Nadine Regel, Dienstag, 30. Mai 2023

Gelje Sherpa setzt sich durch. Mit der Beisskraft eines «Mountain Tigers», so heisst er unter seinen Kollegen, meistert er sein Leben. Vom Träger ohne Schulabschluss arbeitete er sich über Stationen als Eisfalldoktor und Aushilfsguide zu einem der gefragtesten nepalesischen Bergführer hoch, der auch eigene Projekte umsetzt. Der 30-Jährige ist eine gesetzte Grösse in der Bergsteigerszene in Nepal. Seine grössten Feinde: Zeit und Finanzierung.

Wie bist du zum Bergsteigen gekommen?

Ich bin in der Region Solukhumbu geboren, unterhalb des Ortes Lukla, dem Eintrittstor in das Khumbutal zum Mount Everest. Meine Mutter ist gestorben, als ich noch ein Kind war. Meine drei Geschwister und ich sind bei meinem Vater aufgewachsen. Er hat als Träger an Trekkingbergen gearbeitet. Die Schule habe ich nur bis zur Grundschule besucht. Mit 14 Jahren war ich mit meinem Vater am Mera Peak, einem Sechstausender in der Khumbu-Region. Dort habe ich in der Küche ausgeholfen, weil der Koch krank war. Als sie nachts zum Gipfel aufbrachen, habe ich Chai-Tee gekocht und bin ihnen gefolgt. Als sie vom Gipfel runterkamen, haben sie sich über den Tee gefreut. Mein Vater war etwas sauer. Die Gäste gaben mir 700 Dollar. Das hat mich motiviert, auch in der Bergindustrie zu arbeiten.

 

Wie ging es dann weiter?

Mit 16 Jahren habe ich begonnen, als Träger zu arbeiten. Später habe ich die Bergführer bei ihrer Arbeit unterstützt. Dann begann ich, als Eisfalldoktor zu arbeiten, also den Weg durch den Khumbu-Eisfall zu errichten und ihn während der Saison instand zu halten.

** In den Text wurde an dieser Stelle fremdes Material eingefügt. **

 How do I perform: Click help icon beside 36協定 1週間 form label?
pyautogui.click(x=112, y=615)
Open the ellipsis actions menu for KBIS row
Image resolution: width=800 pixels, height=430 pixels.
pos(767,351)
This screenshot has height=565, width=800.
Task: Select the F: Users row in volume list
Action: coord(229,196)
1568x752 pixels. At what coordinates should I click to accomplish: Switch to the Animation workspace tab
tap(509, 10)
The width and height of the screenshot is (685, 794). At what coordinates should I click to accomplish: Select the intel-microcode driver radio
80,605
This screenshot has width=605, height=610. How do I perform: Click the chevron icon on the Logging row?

Das ist ein Teil der Route auf den Everest vom Basislager zum Lager eins. Das machte mir am Anfang Spass, doch dann merkte ich immer mehr, wie gefährlich dieser Ort ist. Ständig brechen Seracs, also Eistürme, ab und rauschen als Eislawinen hinunter. Viele meiner Kollegen sind dabei ums Leben gekommen. Deswegen war ich dann sehr froh, als ich die Chance hatte, als Bergführer an Achttausendern zu arbeiten.

 

Welcher war dein erster Achttausender?

Immer wieder fragten mich die Leute, ob ich den Everest schon bestiegen hätte. Auf dem stand ich aber erst später. Meine erste Achttausender-Expedition ging im Frühjahr 2018 zum Kangchendzönga. Wir mussten aber wegen schlechten Wetters auf 8200 Metern umdrehen. Im Herbst hatte ich dann die Chance, den Manaslu zu besteigen. Es war mein erster Achttausender. Danach folgte der Mount Everest.

 

Mittlerweile standest du auf 13 der 14 Achttausender. Nur ein Berg fehlt, um den aktuellen Rekord zu brechen: der jüngste Mensch zu sein, der auf allen Achttausendern stand. Wie schaut es damit aus?

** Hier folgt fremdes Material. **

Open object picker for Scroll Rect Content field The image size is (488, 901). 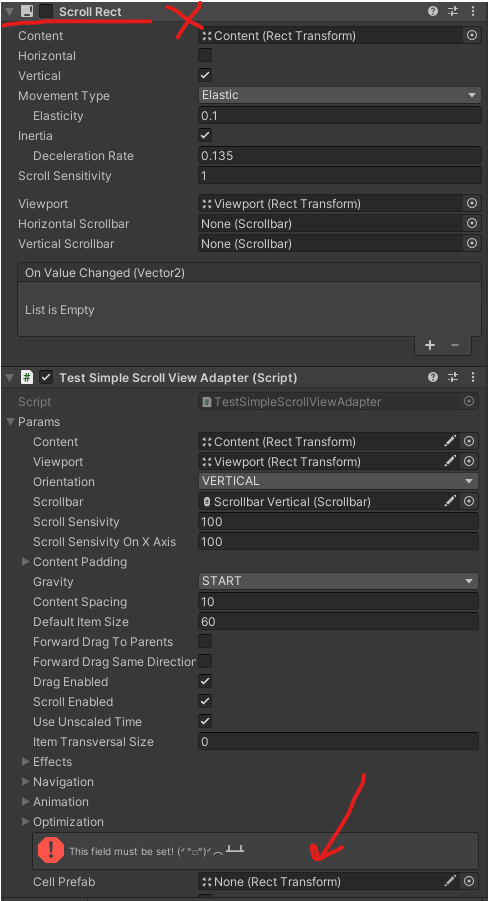472,36
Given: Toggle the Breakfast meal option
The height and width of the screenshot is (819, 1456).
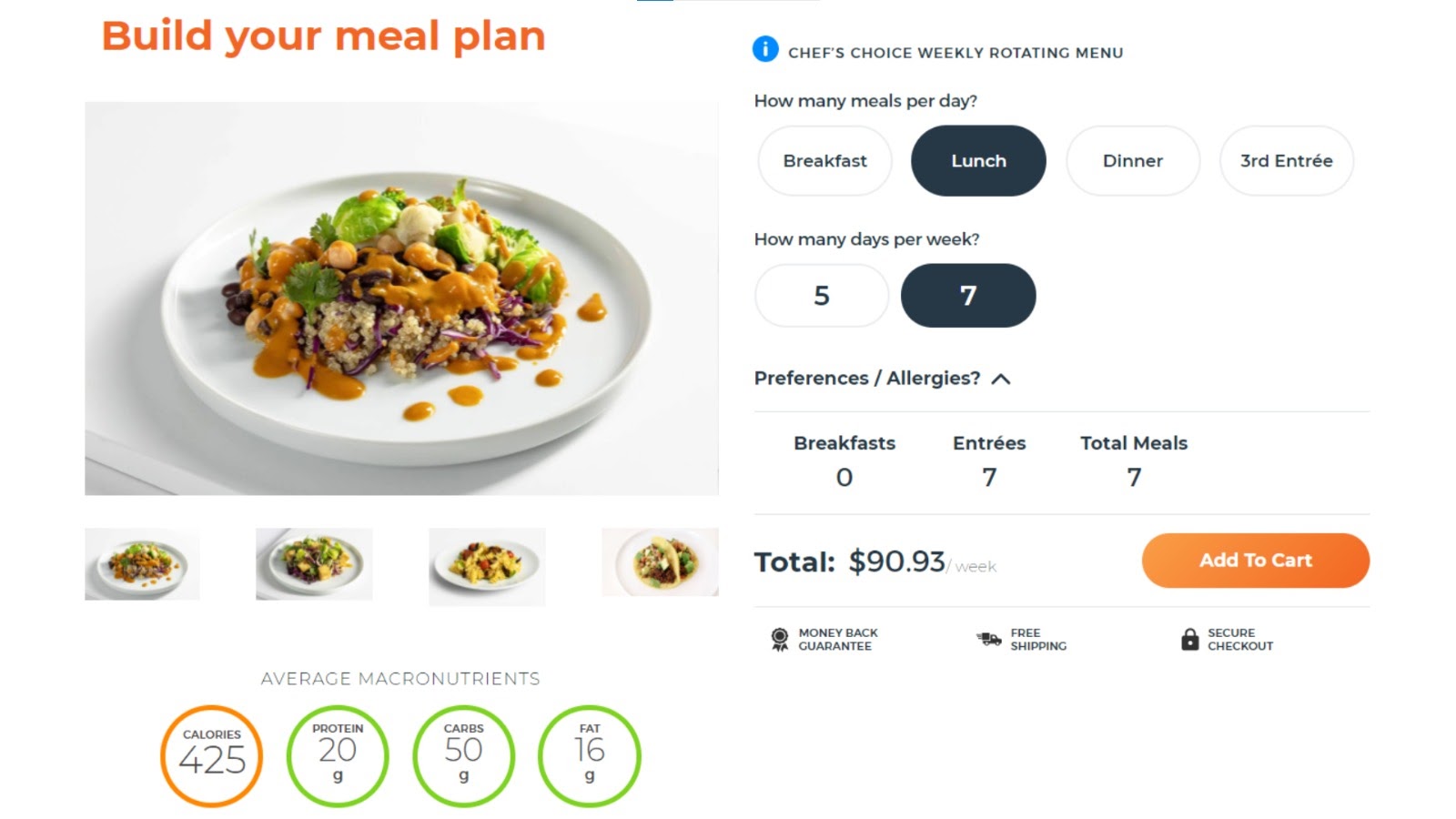Looking at the screenshot, I should pyautogui.click(x=825, y=161).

Mir fehlt aktuell noch der Cho Oyu. Der steht teils auf nepalesischem und teils auf chinesischem Gebiet. Bisher gibt es nur eine kommerzielle Route auf der Seite in China, aber das Land hat wegen Corona schon seit 2020 keine Permits mehr ausgestellt. Wir haben es nun drei Mal von Nepal aus probiert, also vom Westen her in die Südwand des Berges einzusteigen. Aber die Bedingungen waren extrem und wir waren nicht genügend Leute.

 


Hattet ihr Unterstützung von der nepalesischen Regierung? Es sollte in ihrem Interesse sein, dass auch von Nepal aus eine kommerzielle Route auf den Cho Oyu führt.

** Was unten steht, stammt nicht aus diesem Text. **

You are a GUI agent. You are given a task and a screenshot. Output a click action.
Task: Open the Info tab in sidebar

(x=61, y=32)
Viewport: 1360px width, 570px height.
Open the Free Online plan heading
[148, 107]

Nein, von der Seite kam keine Unterstützung. Wir haben unser Projekt dem nepalesischen Tourismusverband vorgestellt, aber sie waren nicht interessiert. Am Ende würden sie sehr davon profitieren, sie würden über Steuern und Permits viel Geld einnehmen. Es ist schon traurig, dass wir nach Tibet gehen müssen, um einen unserer Berge zu besteigen. Die Regierung sollte uns helfen. Wir brauchen unbedingt mehr Manpower, um die 20 bis 30 Leute. Wir müssen mehr Rotationen am Berg gehen, Ausrüstung und Verpflegung nach oben tragen und die Route einrichten. Wir waren zuletzt nur etwa zehn Personen, die Arbeit da oben ist so anstrengend. Die Arbeiter müssen Gelegenheit haben, sich auszuruhen und sich mit der Arbeit abzuwechseln. Dann würden wir auch mit dem extremen Wind besser klarkommen. Aber uns fehlt Geld.

 

Wie stehst du zum Thema Nachhaltigkeit? Wie könnte eine kommerzielle Route auf den Cho Oyu von Nepal aus nachhaltig aufgebaut werden, damit nicht ähnliche Zustände wie am Everest entstehen?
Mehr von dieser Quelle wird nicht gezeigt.